I agree. Just the other day my b/f and I were looking at a rather large woman, belly hanging to the knees, large husband and grossly obese 10ish year old daughter at Subway. Not being a skinny-minnie myself, I made a comment quietly to my b/f about "there's teaching your kid to eat right!" She ordered this young little girl a foot-long bacon-ranch chicken.

I blame a lot of my poor eating habits and obliviousness on my mother. She'd always go on about eating healthy and the 4 food groups and such, but she'd give adult-sized portions to us and insisted we didn't leave anything on our plate.

She'd hoarde the cookies to herself, and we'd have to "compete" with her to get any by eating as many as quickly as possible (just like she did) as soon as they were home from the store.

Now, I can't say it's entirely her fault - not even close, as I was plenty guilty of stashing cookies, going to MacDonalds with my friends on the sly, and trading my good sandwich for cupcakes at lunch-time. (And I discovered that instead of using the money given to me for the hot school lunch, I could save some money if I bought soda and a hostess pie).

But I feel badly for this girl at the subway, because this is the example set before her, and she's going to struggle with morbid obesity her whole life, based on what I saw in her parents. I made poor choices on top of the poor example, and ignored the parts about veggies being healthy - but this girl hasn't got ANYTHING going for her. To her, bacon-ranch chicken IS the healthy food mom wants her to eat, and in foot-long portions.

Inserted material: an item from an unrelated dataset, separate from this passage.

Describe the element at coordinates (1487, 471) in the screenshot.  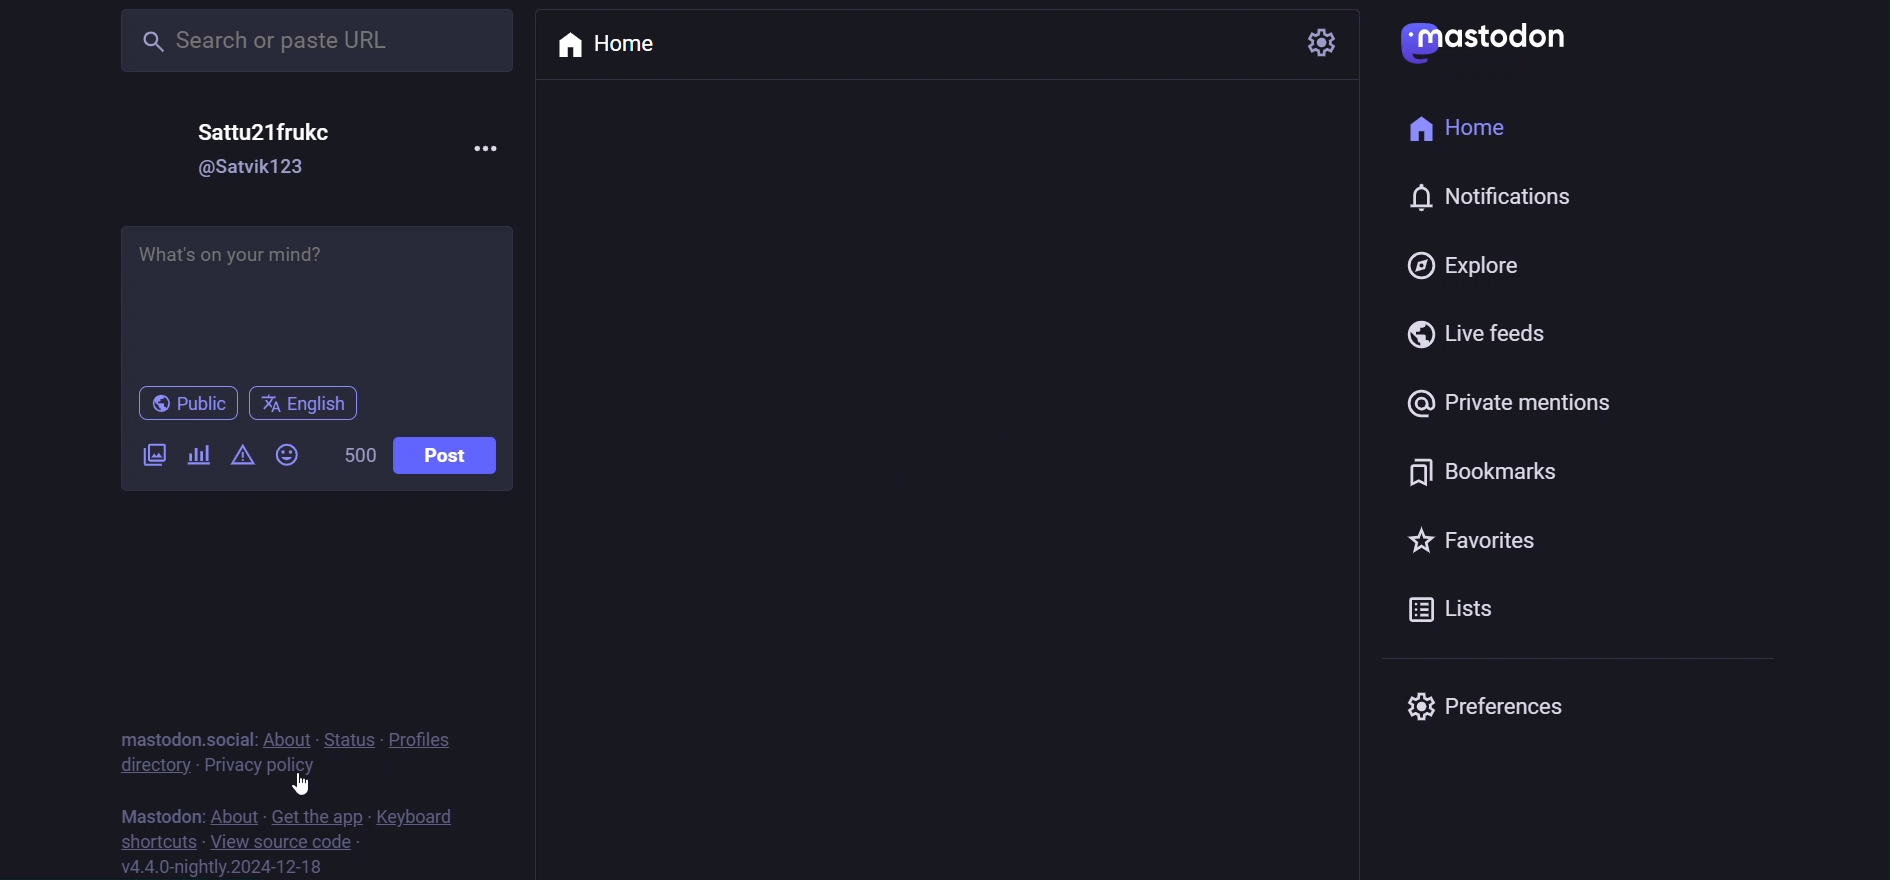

Maybe it bothers me (being overweight) because it makes me look at my own self closer and self-critically.

I agree about society, too. I had a really hard time getting work when I was really overweight. A lot of people were looking for excuses to lay me off, and told me I was lazy, uneducated, etc. But I was putting in 12 hour days, am working on my Master's Degree, and at a recent evaluation (since I'm up for a promotion) to see what it would take to fill in my current position, they've found it would take 5 full-time people to replace me. So obviously my ability, efficiency, education and work-ethic aren't the problem here...

I used to hunt and hunt for jobs, getting turned down. This job I have now, is the longest one I've had, going on 4 years. When I interviewed for it... I was a fit and healthy size 12. As much as it made me proud that I finally broke the fat-barrier, it also pisses me off, too, that such a thing was an issue as to whether I was qualified or not. I don't usually bring it up, because it sounds like a "the world is out to get me" kind of excuse thing, but I honestly think it was a legitimate concern, and I was being discriminated against. And only someone else who's been there can understand that it's not just made up in my head.